»»

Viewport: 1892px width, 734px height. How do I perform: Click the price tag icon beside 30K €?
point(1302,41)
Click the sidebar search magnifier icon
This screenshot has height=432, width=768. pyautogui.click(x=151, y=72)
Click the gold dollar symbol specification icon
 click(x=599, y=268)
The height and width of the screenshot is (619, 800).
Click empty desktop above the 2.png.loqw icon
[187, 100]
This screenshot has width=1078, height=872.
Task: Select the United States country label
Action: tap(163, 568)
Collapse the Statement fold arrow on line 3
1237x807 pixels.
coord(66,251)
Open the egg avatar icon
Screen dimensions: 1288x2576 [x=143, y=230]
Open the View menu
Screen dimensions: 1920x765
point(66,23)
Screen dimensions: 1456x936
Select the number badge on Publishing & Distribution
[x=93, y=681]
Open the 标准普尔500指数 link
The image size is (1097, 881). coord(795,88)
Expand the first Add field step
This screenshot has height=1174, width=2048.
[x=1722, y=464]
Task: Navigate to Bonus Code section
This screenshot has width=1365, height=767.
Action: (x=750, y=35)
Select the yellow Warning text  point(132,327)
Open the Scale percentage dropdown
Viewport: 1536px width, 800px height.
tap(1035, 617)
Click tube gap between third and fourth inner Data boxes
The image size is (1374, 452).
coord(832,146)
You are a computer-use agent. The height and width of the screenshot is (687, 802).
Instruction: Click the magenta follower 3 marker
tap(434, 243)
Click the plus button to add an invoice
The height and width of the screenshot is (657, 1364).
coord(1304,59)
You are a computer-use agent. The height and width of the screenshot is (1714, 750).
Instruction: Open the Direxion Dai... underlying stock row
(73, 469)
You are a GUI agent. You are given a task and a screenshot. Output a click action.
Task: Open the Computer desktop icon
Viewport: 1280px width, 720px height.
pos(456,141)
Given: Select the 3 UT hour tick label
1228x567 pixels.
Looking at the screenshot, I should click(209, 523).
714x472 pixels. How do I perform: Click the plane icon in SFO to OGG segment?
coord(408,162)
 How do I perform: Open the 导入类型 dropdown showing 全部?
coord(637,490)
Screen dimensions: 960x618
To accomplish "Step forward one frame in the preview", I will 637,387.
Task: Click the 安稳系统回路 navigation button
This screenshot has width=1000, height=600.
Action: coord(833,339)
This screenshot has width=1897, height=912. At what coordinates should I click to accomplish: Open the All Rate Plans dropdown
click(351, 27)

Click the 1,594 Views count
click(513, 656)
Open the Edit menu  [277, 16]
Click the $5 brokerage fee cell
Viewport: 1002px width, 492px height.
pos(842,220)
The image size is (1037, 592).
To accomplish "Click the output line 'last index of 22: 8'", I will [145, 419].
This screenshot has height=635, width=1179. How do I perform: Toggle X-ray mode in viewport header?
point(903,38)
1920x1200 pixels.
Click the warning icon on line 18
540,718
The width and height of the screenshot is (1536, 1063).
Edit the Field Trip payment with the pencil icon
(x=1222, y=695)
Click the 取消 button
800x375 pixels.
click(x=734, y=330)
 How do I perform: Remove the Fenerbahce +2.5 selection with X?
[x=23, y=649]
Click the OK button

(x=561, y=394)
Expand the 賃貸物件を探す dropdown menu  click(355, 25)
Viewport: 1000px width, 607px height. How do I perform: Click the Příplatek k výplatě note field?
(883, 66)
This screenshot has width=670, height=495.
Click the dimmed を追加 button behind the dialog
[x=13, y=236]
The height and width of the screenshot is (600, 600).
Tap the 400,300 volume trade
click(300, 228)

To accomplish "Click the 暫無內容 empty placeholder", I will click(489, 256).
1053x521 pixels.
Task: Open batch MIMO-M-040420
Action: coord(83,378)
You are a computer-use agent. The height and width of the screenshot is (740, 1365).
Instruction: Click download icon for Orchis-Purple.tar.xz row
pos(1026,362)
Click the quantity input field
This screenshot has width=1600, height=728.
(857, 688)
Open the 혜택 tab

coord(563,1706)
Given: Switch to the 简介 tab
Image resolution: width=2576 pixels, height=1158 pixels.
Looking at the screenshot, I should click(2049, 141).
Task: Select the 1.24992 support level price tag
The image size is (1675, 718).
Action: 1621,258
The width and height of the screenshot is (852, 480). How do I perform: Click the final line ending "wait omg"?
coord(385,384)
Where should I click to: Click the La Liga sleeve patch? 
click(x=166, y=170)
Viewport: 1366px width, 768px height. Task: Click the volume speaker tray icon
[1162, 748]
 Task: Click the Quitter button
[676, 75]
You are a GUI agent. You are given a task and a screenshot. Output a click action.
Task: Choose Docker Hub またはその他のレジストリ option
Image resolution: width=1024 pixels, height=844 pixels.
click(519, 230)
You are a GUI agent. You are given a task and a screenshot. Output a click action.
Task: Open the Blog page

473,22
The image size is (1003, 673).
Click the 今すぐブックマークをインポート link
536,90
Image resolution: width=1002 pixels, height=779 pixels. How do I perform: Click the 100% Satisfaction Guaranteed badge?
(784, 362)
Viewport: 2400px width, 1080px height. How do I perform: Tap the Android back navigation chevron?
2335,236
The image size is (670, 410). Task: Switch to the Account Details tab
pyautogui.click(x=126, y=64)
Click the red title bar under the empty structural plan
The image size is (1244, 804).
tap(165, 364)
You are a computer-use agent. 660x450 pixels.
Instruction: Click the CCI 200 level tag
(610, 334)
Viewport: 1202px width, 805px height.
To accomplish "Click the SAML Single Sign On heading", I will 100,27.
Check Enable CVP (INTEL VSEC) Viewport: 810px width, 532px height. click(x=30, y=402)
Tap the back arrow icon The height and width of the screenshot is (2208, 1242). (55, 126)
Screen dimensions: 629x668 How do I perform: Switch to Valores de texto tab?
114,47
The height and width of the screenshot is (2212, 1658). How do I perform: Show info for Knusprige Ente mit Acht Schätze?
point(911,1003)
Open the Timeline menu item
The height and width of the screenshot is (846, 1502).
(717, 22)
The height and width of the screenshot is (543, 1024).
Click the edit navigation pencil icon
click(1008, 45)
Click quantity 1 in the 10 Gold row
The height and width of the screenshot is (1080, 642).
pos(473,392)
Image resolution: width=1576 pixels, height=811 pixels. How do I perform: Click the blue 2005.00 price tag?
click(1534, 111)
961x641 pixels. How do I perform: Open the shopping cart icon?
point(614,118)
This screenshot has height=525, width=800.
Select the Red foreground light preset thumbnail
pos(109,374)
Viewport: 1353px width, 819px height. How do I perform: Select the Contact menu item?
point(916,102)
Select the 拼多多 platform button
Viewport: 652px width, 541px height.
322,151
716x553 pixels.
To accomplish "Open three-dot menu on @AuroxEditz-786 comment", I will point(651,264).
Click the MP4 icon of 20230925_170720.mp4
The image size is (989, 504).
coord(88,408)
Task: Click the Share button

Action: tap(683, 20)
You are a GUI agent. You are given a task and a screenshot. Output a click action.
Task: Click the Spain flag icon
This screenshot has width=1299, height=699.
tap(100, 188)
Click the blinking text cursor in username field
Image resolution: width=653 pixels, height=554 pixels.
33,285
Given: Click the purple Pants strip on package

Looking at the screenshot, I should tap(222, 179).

««

## Directions
Repeat the data exactly, with every line included.

## Answer for this exercise
Viewport: 1892px width, 734px height. How do I perform: Click the price tag icon beside 30K €?
point(1302,41)
Click the sidebar search magnifier icon
This screenshot has height=432, width=768. pyautogui.click(x=151, y=72)
Click the gold dollar symbol specification icon
 click(x=599, y=268)
The height and width of the screenshot is (619, 800).
Click empty desktop above the 2.png.loqw icon
[187, 100]
This screenshot has width=1078, height=872.
Task: Select the United States country label
Action: tap(163, 568)
Collapse the Statement fold arrow on line 3
1237x807 pixels.
coord(66,251)
Open the egg avatar icon
Screen dimensions: 1288x2576 [x=143, y=230]
Open the View menu
Screen dimensions: 1920x765
point(66,23)
Screen dimensions: 1456x936
Select the number badge on Publishing & Distribution
[x=93, y=681]
Open the 标准普尔500指数 link
The image size is (1097, 881). coord(795,88)
Expand the first Add field step
This screenshot has height=1174, width=2048.
[x=1722, y=464]
Task: Navigate to Bonus Code section
This screenshot has width=1365, height=767.
Action: (x=750, y=35)
Select the yellow Warning text  point(132,327)
Open the Scale percentage dropdown
Viewport: 1536px width, 800px height.
tap(1035, 617)
Click tube gap between third and fourth inner Data boxes
The image size is (1374, 452).
coord(832,146)
You are a computer-use agent. The height and width of the screenshot is (687, 802).
Instruction: Click the magenta follower 3 marker
tap(434, 243)
Click the plus button to add an invoice
The height and width of the screenshot is (657, 1364).
coord(1304,59)
You are a computer-use agent. The height and width of the screenshot is (1714, 750).
Instruction: Open the Direxion Dai... underlying stock row
(73, 469)
You are a GUI agent. You are given a task and a screenshot. Output a click action.
Task: Open the Computer desktop icon
Viewport: 1280px width, 720px height.
pos(456,141)
Given: Select the 3 UT hour tick label
1228x567 pixels.
Looking at the screenshot, I should click(209, 523).
714x472 pixels. How do I perform: Click the plane icon in SFO to OGG segment?
coord(408,162)
 How do I perform: Open the 导入类型 dropdown showing 全部?
coord(637,490)
Screen dimensions: 960x618
To accomplish "Step forward one frame in the preview", I will 637,387.
Task: Click the 安稳系统回路 navigation button
This screenshot has width=1000, height=600.
Action: coord(833,339)
This screenshot has width=1897, height=912. At what coordinates should I click to accomplish: Open the All Rate Plans dropdown
click(351, 27)

Click the 1,594 Views count
click(513, 656)
Open the Edit menu  [277, 16]
Click the $5 brokerage fee cell
Viewport: 1002px width, 492px height.
pos(842,220)
The image size is (1037, 592).
To accomplish "Click the output line 'last index of 22: 8'", I will [145, 419].
This screenshot has height=635, width=1179. How do I perform: Toggle X-ray mode in viewport header?
point(903,38)
1920x1200 pixels.
Click the warning icon on line 18
540,718
The width and height of the screenshot is (1536, 1063).
Edit the Field Trip payment with the pencil icon
(x=1222, y=695)
Click the 取消 button
800x375 pixels.
click(x=734, y=330)
 How do I perform: Remove the Fenerbahce +2.5 selection with X?
[x=23, y=649]
Click the OK button

(x=561, y=394)
Expand the 賃貸物件を探す dropdown menu  click(355, 25)
Viewport: 1000px width, 607px height. How do I perform: Click the Příplatek k výplatě note field?
(883, 66)
This screenshot has width=670, height=495.
Click the dimmed を追加 button behind the dialog
[x=13, y=236]
The height and width of the screenshot is (600, 600).
Tap the 400,300 volume trade
click(300, 228)

To accomplish "Click the 暫無內容 empty placeholder", I will click(489, 256).
1053x521 pixels.
Task: Open batch MIMO-M-040420
Action: coord(83,378)
You are a computer-use agent. The height and width of the screenshot is (740, 1365).
Instruction: Click download icon for Orchis-Purple.tar.xz row
pos(1026,362)
Click the quantity input field
This screenshot has width=1600, height=728.
(857, 688)
Open the 혜택 tab

coord(563,1706)
Given: Switch to the 简介 tab
Image resolution: width=2576 pixels, height=1158 pixels.
Looking at the screenshot, I should click(2049, 141).
Task: Select the 1.24992 support level price tag
The image size is (1675, 718).
Action: 1621,258
The width and height of the screenshot is (852, 480). How do I perform: Click the final line ending "wait omg"?
coord(385,384)
Where should I click to: Click the La Liga sleeve patch? 
click(x=166, y=170)
Viewport: 1366px width, 768px height. Task: Click the volume speaker tray icon
[1162, 748]
 Task: Click the Quitter button
[676, 75]
You are a GUI agent. You are given a task and a screenshot. Output a click action.
Task: Choose Docker Hub またはその他のレジストリ option
Image resolution: width=1024 pixels, height=844 pixels.
click(519, 230)
You are a GUI agent. You are given a task and a screenshot. Output a click action.
Task: Open the Blog page

473,22
The image size is (1003, 673).
Click the 今すぐブックマークをインポート link
536,90
Image resolution: width=1002 pixels, height=779 pixels. How do I perform: Click the 100% Satisfaction Guaranteed badge?
(784, 362)
Viewport: 2400px width, 1080px height. How do I perform: Tap the Android back navigation chevron?
2335,236
The image size is (670, 410). Task: Switch to the Account Details tab
pyautogui.click(x=126, y=64)
Click the red title bar under the empty structural plan
The image size is (1244, 804).
tap(165, 364)
You are a computer-use agent. 660x450 pixels.
Instruction: Click the CCI 200 level tag
(610, 334)
Viewport: 1202px width, 805px height.
To accomplish "Click the SAML Single Sign On heading", I will 100,27.
Check Enable CVP (INTEL VSEC) Viewport: 810px width, 532px height. click(x=30, y=402)
Tap the back arrow icon The height and width of the screenshot is (2208, 1242). (55, 126)
Screen dimensions: 629x668 How do I perform: Switch to Valores de texto tab?
114,47
The height and width of the screenshot is (2212, 1658). How do I perform: Show info for Knusprige Ente mit Acht Schätze?
point(911,1003)
Open the Timeline menu item
The height and width of the screenshot is (846, 1502).
(717, 22)
The height and width of the screenshot is (543, 1024).
Click the edit navigation pencil icon
click(1008, 45)
Click quantity 1 in the 10 Gold row
The height and width of the screenshot is (1080, 642).
pos(473,392)
Image resolution: width=1576 pixels, height=811 pixels. How do I perform: Click the blue 2005.00 price tag?
click(1534, 111)
961x641 pixels. How do I perform: Open the shopping cart icon?
point(614,118)
This screenshot has height=525, width=800.
Select the Red foreground light preset thumbnail
pos(109,374)
Viewport: 1353px width, 819px height. How do I perform: Select the Contact menu item?
point(916,102)
Select the 拼多多 platform button
Viewport: 652px width, 541px height.
322,151
716x553 pixels.
To accomplish "Open three-dot menu on @AuroxEditz-786 comment", I will point(651,264).
Click the MP4 icon of 20230925_170720.mp4
The image size is (989, 504).
coord(88,408)
Task: Click the Share button

Action: tap(683, 20)
You are a GUI agent. You are given a task and a screenshot. Output a click action.
Task: Click the Spain flag icon
This screenshot has width=1299, height=699.
tap(100, 188)
Click the blinking text cursor in username field
Image resolution: width=653 pixels, height=554 pixels.
33,285
Given: Click the purple Pants strip on package

Looking at the screenshot, I should tap(222, 179).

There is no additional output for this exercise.